Un’impronta lirica, quella di cui sopra, che si riverbera anche nella musica, definita atmospheric death metal mutuando una simile concezione derivante, nella sua forma natia, dal black metal. Molta visionarietà, quindi, molte aggiunte estranee ai dettami di base del genere, una continua ricerca di soluzioni atte a creare, appunto, un’atmosfera rarefatta in cui lanciare le bordate metalliche. Poiché sempre di quello, comunque, si tratta. Nei tre pezzi… normali, ma in ogni caso dalla lunghezza superiore alla media, il death dei Blood Incantation scorrazza avanti e indietro per i multiversi, questo sì, ma mantiene intatta la sua natura umana e il suo flavour primigenio.

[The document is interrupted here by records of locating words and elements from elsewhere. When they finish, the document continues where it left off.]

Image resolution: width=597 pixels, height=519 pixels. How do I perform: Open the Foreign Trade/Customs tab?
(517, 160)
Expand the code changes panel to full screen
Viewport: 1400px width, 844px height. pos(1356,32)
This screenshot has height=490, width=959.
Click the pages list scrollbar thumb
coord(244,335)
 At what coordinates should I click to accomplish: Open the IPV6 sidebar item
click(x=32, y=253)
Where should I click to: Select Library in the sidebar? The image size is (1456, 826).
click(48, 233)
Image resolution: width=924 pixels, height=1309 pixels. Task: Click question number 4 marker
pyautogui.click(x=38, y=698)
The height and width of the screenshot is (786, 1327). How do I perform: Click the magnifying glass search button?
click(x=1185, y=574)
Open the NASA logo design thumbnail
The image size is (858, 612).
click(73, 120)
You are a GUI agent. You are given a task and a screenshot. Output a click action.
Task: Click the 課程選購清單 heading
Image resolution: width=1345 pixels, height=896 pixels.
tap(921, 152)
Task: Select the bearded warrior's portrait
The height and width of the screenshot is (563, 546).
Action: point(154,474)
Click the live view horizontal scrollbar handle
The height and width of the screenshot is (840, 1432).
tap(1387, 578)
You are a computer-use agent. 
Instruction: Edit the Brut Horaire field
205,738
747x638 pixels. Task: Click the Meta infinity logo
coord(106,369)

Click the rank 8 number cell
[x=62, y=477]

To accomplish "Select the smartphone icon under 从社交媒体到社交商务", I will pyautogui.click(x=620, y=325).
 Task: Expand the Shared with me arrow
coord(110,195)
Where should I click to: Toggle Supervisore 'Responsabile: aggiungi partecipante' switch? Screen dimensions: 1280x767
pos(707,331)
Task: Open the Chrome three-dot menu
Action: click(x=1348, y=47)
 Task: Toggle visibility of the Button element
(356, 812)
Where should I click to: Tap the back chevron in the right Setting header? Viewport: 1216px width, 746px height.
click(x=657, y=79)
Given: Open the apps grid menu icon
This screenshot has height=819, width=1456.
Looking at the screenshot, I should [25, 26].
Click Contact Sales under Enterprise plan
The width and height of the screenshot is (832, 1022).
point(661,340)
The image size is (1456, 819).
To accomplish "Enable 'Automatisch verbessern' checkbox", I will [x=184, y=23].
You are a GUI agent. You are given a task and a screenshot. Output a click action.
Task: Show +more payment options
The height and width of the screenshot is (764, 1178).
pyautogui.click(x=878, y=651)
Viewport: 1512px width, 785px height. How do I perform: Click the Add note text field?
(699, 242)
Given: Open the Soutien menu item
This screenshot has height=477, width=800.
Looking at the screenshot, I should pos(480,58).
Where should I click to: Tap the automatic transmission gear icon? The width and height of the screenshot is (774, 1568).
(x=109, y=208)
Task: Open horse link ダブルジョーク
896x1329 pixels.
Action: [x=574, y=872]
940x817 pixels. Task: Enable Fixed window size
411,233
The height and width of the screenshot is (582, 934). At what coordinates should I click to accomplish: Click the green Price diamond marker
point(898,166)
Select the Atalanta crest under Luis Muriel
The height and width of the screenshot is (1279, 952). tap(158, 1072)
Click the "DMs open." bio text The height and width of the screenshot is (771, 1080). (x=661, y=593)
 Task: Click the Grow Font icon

Insomma, atmosferico certamente ma sempre death. Furioso, aggressivo e brutale, nelle sezioni convenzionali, ove emerge il roco growling di Paul Riedl a condurre per mano un sound travolgente, i cui ritmi non temono di sforare la barriera dei blast-beats. La produzione è piuttosto sporca ma, al giorno d’oggi, in cui trionfa la tecnologia, sembrerebbe un fatto voluto per rendere ancora più personale e convulso uno stile che, per quanto scritto sopra, risulta piuttosto personale e originale per via sia di un’invisibile anima che ne muove le membra, sia per le continue voglie di sperimentazione che lo agita. Nonostante quest’ultimo elemento tenda a dilatare in ogni direzione un sound tenuto su da una forte personalità, i Blood Incantation non perdono mai di vista la strada maestra, seguendo pedissequamente il filo conduttore che identifica la loro foggia musicale in maniera univoca.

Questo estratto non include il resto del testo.